Thursday, September 29, 2005

The Moving Average Fan



A moving average fan is a set of different lengths of moving averages placed on the same chart.

Ideally this is composed of a set of widely followed moving averages which provide support and resistance.A very strong new trend for instance on my set of moving averages, stays on one side of the 8 period simple moving average, then as it weakens or gets more mature and the buying (or selling in a bearish trend) weakens it loses this as a support/resistance line.

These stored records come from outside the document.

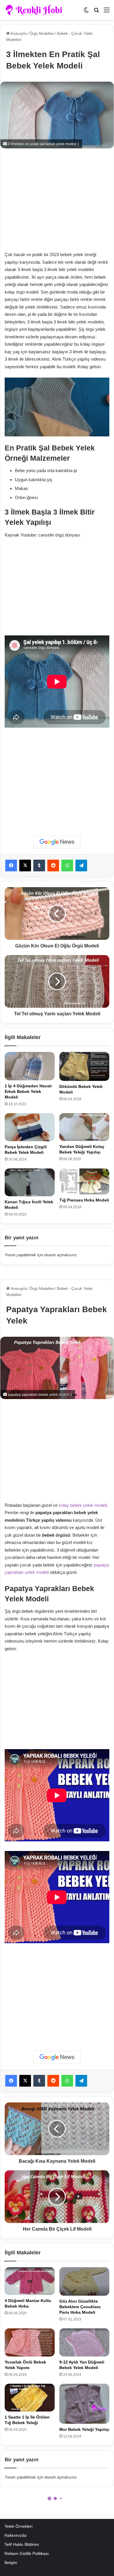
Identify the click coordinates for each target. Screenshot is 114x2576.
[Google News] (57, 842)
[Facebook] (11, 865)
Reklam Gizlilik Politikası (26, 2553)
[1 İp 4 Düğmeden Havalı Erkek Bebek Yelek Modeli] (30, 1066)
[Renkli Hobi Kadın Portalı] (35, 10)
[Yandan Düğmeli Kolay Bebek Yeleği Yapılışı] (84, 1127)
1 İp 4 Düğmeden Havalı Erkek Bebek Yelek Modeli (28, 1091)
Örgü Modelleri (42, 33)
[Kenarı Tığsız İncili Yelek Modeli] (30, 1182)
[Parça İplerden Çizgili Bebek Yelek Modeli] (30, 1127)
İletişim (10, 2562)
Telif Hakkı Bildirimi (21, 2544)
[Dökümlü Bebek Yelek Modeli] (84, 1066)
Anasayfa (18, 33)
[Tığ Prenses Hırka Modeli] (84, 1181)
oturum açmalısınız (60, 1255)
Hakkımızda (15, 2535)
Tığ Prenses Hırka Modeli (84, 1200)
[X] (25, 865)
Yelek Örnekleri (18, 2526)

Then it often goes to the next higher moving average and may once again often resume the original trend. This continues often in the set of moving averages that I use: 8,20,50, 89, 144 and sometimes 200. Visually this seems to show a fan spreading out at the beginning of a strong trend and contracting again as it weakens. As a trend reverses the fan has usually been pushed back together and reverses direction and once again opens up, with the moving averages each been violated as previous trend supports.

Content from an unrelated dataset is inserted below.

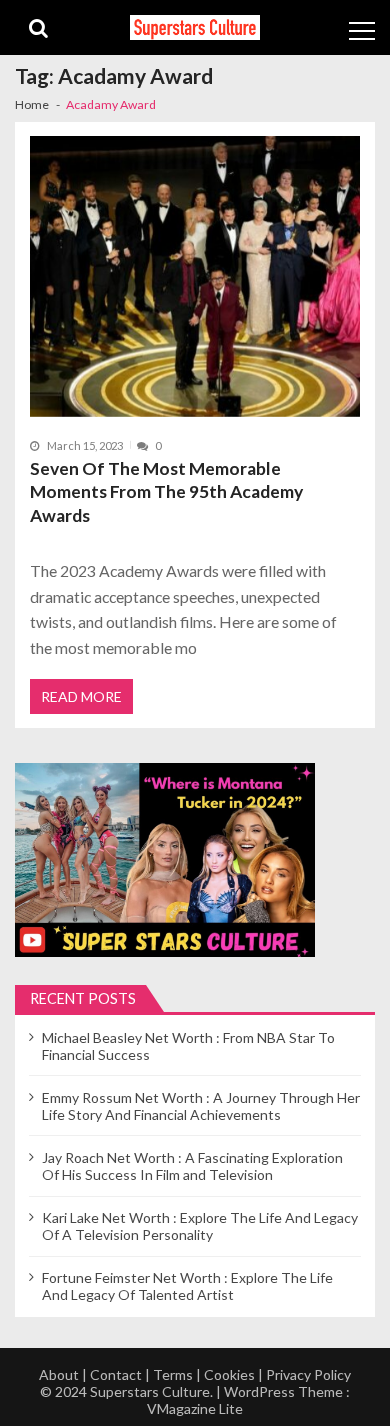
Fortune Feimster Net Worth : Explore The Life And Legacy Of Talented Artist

So as a new trend is established the 144 period or 200 period moving average is now below the price and acting as support. An aggressive trade on this may be to counter trend trade each of the moderately long moving averages once violated, in hopes of getting a better entry. Be aware however that the trend is usually effectively in place until the longer moving averages act as support.

You could picture this as a fan opening and closing, or as STEPS, each more significant in relationship to the trend continuing or a reversal occurring.